**Description of the task**
Given the records below, set each one down again exactly as it reads.

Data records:
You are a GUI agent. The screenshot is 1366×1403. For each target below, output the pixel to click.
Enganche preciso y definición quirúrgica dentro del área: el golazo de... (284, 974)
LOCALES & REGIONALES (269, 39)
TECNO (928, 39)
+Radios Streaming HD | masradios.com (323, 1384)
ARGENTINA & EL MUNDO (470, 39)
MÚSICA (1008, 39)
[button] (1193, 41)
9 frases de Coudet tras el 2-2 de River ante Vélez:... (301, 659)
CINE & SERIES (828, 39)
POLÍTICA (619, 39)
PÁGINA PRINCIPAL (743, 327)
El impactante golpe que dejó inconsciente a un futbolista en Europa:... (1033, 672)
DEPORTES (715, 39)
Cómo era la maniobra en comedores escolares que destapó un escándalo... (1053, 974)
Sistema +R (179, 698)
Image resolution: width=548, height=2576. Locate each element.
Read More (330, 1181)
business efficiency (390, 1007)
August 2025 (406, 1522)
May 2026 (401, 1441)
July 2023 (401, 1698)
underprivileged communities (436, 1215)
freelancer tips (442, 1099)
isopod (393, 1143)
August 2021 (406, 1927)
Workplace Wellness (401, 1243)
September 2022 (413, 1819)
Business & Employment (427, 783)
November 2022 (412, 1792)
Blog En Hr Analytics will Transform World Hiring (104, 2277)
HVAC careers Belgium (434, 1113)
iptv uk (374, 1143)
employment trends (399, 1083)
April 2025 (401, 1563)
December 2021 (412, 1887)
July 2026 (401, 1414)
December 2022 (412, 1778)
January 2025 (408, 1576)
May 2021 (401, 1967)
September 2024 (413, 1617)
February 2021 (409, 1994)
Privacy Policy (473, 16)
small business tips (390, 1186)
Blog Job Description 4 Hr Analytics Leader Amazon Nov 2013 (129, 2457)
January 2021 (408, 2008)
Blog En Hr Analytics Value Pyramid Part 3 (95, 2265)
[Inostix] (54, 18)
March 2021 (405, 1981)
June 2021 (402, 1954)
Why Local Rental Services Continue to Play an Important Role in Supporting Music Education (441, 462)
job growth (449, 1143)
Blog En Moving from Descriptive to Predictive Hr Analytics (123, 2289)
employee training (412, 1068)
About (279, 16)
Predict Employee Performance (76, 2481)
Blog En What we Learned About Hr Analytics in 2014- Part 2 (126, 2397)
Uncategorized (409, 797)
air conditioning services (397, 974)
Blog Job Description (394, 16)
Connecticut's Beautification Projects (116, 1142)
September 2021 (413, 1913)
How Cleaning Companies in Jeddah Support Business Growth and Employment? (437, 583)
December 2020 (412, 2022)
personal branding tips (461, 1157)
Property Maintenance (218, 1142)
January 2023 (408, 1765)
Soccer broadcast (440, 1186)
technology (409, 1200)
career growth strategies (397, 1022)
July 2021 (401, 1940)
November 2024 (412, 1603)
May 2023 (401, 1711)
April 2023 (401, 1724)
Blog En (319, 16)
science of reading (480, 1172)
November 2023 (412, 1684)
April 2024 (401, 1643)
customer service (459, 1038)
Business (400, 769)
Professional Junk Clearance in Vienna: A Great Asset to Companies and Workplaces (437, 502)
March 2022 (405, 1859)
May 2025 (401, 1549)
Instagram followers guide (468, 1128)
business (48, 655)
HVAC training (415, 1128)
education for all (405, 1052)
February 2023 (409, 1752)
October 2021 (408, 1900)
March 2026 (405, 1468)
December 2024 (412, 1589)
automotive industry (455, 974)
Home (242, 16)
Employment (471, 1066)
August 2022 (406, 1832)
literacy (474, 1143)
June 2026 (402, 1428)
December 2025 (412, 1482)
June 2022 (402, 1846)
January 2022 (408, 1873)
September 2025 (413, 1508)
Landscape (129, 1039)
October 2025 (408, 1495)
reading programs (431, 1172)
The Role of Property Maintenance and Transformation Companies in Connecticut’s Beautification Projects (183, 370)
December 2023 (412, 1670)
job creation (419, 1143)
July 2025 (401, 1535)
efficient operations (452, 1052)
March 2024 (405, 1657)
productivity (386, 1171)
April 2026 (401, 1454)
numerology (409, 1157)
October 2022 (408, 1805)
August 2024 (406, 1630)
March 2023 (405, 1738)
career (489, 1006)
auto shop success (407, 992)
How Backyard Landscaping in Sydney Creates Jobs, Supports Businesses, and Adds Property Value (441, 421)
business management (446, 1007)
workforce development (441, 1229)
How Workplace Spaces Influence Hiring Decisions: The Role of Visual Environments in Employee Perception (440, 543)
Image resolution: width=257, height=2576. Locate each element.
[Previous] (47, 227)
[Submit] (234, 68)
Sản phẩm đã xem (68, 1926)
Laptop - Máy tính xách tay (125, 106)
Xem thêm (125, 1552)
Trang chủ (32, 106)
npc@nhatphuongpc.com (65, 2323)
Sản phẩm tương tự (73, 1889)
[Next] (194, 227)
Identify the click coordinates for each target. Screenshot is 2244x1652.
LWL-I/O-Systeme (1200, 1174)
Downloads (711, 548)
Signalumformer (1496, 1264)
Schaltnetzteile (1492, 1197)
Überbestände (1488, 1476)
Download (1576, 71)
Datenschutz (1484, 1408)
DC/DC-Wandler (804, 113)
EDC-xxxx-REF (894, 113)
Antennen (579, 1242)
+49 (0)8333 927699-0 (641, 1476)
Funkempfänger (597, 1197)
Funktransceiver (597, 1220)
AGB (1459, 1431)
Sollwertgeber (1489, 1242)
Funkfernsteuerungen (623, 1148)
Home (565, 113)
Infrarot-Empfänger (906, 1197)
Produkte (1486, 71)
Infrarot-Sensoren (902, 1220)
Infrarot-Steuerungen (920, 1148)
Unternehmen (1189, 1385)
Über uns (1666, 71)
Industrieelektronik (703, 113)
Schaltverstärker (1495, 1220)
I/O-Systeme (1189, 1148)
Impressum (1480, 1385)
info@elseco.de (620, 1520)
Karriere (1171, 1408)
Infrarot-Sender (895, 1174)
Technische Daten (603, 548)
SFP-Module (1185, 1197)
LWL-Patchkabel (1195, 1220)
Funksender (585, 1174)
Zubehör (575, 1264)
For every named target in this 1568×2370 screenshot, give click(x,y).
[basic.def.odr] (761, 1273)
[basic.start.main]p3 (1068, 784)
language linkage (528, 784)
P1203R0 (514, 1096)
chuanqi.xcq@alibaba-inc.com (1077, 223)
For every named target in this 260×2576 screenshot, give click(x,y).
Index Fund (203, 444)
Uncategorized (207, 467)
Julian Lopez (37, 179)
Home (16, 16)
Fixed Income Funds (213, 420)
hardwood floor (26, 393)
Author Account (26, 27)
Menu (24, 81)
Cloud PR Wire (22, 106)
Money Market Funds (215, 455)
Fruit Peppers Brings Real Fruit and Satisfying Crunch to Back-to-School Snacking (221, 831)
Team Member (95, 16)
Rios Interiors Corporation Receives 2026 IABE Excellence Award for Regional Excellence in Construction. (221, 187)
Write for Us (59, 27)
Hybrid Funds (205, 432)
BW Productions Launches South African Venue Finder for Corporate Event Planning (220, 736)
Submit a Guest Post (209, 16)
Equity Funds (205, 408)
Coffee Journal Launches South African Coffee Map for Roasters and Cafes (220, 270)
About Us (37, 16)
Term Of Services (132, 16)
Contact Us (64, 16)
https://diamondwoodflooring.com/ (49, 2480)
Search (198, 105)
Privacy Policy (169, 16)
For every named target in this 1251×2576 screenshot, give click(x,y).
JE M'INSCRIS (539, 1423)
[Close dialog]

**Response below**
You are a GUI agent. The screenshot is 1366×1403. For each target below, output the pixel to click.
Enganche preciso y definición quirúrgica dentro del área: el golazo de... (284, 974)
LOCALES & REGIONALES (269, 39)
TECNO (928, 39)
+Radios Streaming HD | masradios.com (323, 1384)
ARGENTINA & EL MUNDO (470, 39)
MÚSICA (1008, 39)
[button] (1193, 41)
9 frases de Coudet tras el 2-2 de River ante Vélez:... (301, 659)
CINE & SERIES (828, 39)
POLÍTICA (619, 39)
PÁGINA PRINCIPAL (743, 327)
El impactante golpe que dejó inconsciente a un futbolista en Europa:... (1033, 672)
DEPORTES (715, 39)
Cómo era la maniobra en comedores escolares que destapó un escándalo... (1053, 974)
Sistema +R (179, 698)
Image resolution: width=548, height=2576. Locate each element.
Read More (330, 1181)
business efficiency (390, 1007)
August 2025 (406, 1522)
May 2026 (401, 1441)
July 2023 (401, 1698)
underprivileged communities (436, 1215)
freelancer tips (442, 1099)
isopod (393, 1143)
August 2021 (406, 1927)
Workplace Wellness (401, 1243)
September 2022 (413, 1819)
Business & Employment (427, 783)
November 2022 (412, 1792)
Blog En Hr Analytics will Transform World Hiring (104, 2277)
HVAC careers Belgium (434, 1113)
iptv uk (374, 1143)
employment trends (399, 1083)
April 2025 (401, 1563)
December 2021 (412, 1887)
July 2026 (401, 1414)
December 2022 (412, 1778)
January 2025 (408, 1576)
May 2021 (401, 1967)
September 2024 (413, 1617)
February 2021 (409, 1994)
Privacy Policy (473, 16)
small business tips (390, 1186)
Blog Job Description 4 Hr Analytics Leader Amazon Nov 2013 (129, 2457)
January 2021 (408, 2008)
Blog En Hr Analytics Value Pyramid Part 3 (95, 2265)
[Inostix] (54, 18)
March 2021 (405, 1981)
June 2021 (402, 1954)
Why Local Rental Services Continue to Play an Important Role in Supporting Music Education (441, 462)
job growth (449, 1143)
Blog En Moving from Descriptive to Predictive Hr Analytics (123, 2289)
employee training (412, 1068)
About (279, 16)
Predict Employee Performance (76, 2481)
Blog En What we Learned About Hr Analytics in 2014- Part 2 (126, 2397)
Uncategorized (409, 797)
air conditioning services (397, 974)
Blog Job Description (394, 16)
Connecticut's Beautification Projects (116, 1142)
September 2021 (413, 1913)
How Cleaning Companies in Jeddah Support Business Growth and Employment? (437, 583)
December 2020 (412, 2022)
personal branding tips (461, 1157)
Property Maintenance (218, 1142)
January 2023 (408, 1765)
Soccer broadcast (440, 1186)
technology (409, 1200)
career growth strategies (397, 1022)
July 2021 (401, 1940)
November 2024 (412, 1603)
May 2023 (401, 1711)
April 2023 (401, 1724)
Blog En (319, 16)
science of reading (480, 1172)
November 2023 (412, 1684)
April 2024 (401, 1643)
customer service (459, 1038)
Business (400, 769)
Professional Junk Clearance in Vienna: A Great Asset to Companies and Workplaces (437, 502)
March 2022 (405, 1859)
May 2025 (401, 1549)
Instagram followers guide (468, 1128)
business (48, 655)
HVAC training (415, 1128)
education for all (405, 1052)
February 2023 (409, 1752)
October 2021 (408, 1900)
March 2026 (405, 1468)
December 2024 (412, 1589)
automotive industry (455, 974)
Home (242, 16)
Employment (471, 1066)
August 2022 (406, 1832)
literacy (474, 1143)
June 2026 (402, 1428)
December 2025 (412, 1482)
June 2022 (402, 1846)
January 2022 (408, 1873)
September 2025 (413, 1508)
Landscape (129, 1039)
October 2025 (408, 1495)
reading programs (431, 1172)
The Role of Property Maintenance and Transformation Companies in Connecticut’s Beautification Projects (183, 370)
December 2023 (412, 1670)
job creation (419, 1143)
July 2025 (401, 1535)
efficient operations (452, 1052)
March 2024 (405, 1657)
productivity (386, 1171)
April 2026 (401, 1454)
numerology (409, 1157)
October 2022 (408, 1805)
August 2024 (406, 1630)
March 2023 (405, 1738)
career (489, 1006)
auto shop success (407, 992)
How Backyard Landscaping in Sydney Creates Jobs, Supports Businesses, and Adds Property Value (441, 421)
business management (446, 1007)
workforce development (441, 1229)
How Workplace Spaces Influence Hiring Decisions: The Role of Visual Environments in Employee Perception (440, 543)
Image resolution: width=257, height=2576. Locate each element.
[Previous] (47, 227)
[Submit] (234, 68)
Sản phẩm đã xem (68, 1926)
Laptop - Máy tính xách tay (125, 106)
Xem thêm (125, 1552)
Trang chủ (32, 106)
npc@nhatphuongpc.com (65, 2323)
Sản phẩm tương tự (73, 1889)
[Next] (194, 227)
Identify the click coordinates for each target. Screenshot is 2244x1652.
LWL-I/O-Systeme (1200, 1174)
Downloads (711, 548)
Signalumformer (1496, 1264)
Schaltnetzteile (1492, 1197)
Überbestände (1488, 1476)
Download (1576, 71)
Datenschutz (1484, 1408)
DC/DC-Wandler (804, 113)
EDC-xxxx-REF (894, 113)
Antennen (579, 1242)
+49 (0)8333 927699-0 (641, 1476)
Funkempfänger (597, 1197)
Funktransceiver (597, 1220)
AGB (1459, 1431)
Sollwertgeber (1489, 1242)
Funkfernsteuerungen (623, 1148)
Home (565, 113)
Infrarot-Empfänger (906, 1197)
Produkte (1486, 71)
Infrarot-Sensoren (902, 1220)
Infrarot-Steuerungen (920, 1148)
Unternehmen (1189, 1385)
Über uns (1666, 71)
Industrieelektronik (703, 113)
Schaltverstärker (1495, 1220)
I/O-Systeme (1189, 1148)
Impressum (1480, 1385)
info@elseco.de (620, 1520)
Karriere (1171, 1408)
Infrarot-Sender (895, 1174)
Technische Daten (603, 548)
SFP-Module (1185, 1197)
LWL-Patchkabel (1195, 1220)
Funksender (585, 1174)
Zubehör (575, 1264)
For every named target in this 1568×2370 screenshot, give click(x,y).
[basic.def.odr] (761, 1273)
[basic.start.main]p3 (1068, 784)
language linkage (528, 784)
P1203R0 (514, 1096)
chuanqi.xcq@alibaba-inc.com (1077, 223)
For every named target in this 260×2576 screenshot, give click(x,y).
Index Fund (203, 444)
Uncategorized (207, 467)
Julian Lopez (37, 179)
Home (16, 16)
Fixed Income Funds (213, 420)
hardwood floor (26, 393)
Author Account (26, 27)
Menu (24, 81)
Cloud PR Wire (22, 106)
Money Market Funds (215, 455)
Fruit Peppers Brings Real Fruit and Satisfying Crunch to Back-to-School Snacking (221, 831)
Team Member (95, 16)
Rios Interiors Corporation Receives 2026 IABE Excellence Award for Regional Excellence in Construction. (221, 187)
Write for Us (59, 27)
Hybrid Funds (205, 432)
BW Productions Launches South African Venue Finder for Corporate Event Planning (220, 736)
Submit a Guest Post (209, 16)
Equity Funds (205, 408)
Coffee Journal Launches South African Coffee Map for Roasters and Cafes (220, 270)
About Us (37, 16)
Term Of Services (132, 16)
Contact Us (64, 16)
https://diamondwoodflooring.com/ (49, 2480)
Search (198, 105)
Privacy Policy (169, 16)
For every named target in this 1251×2576 screenshot, give click(x,y).
JE M'INSCRIS (539, 1423)
[Close dialog]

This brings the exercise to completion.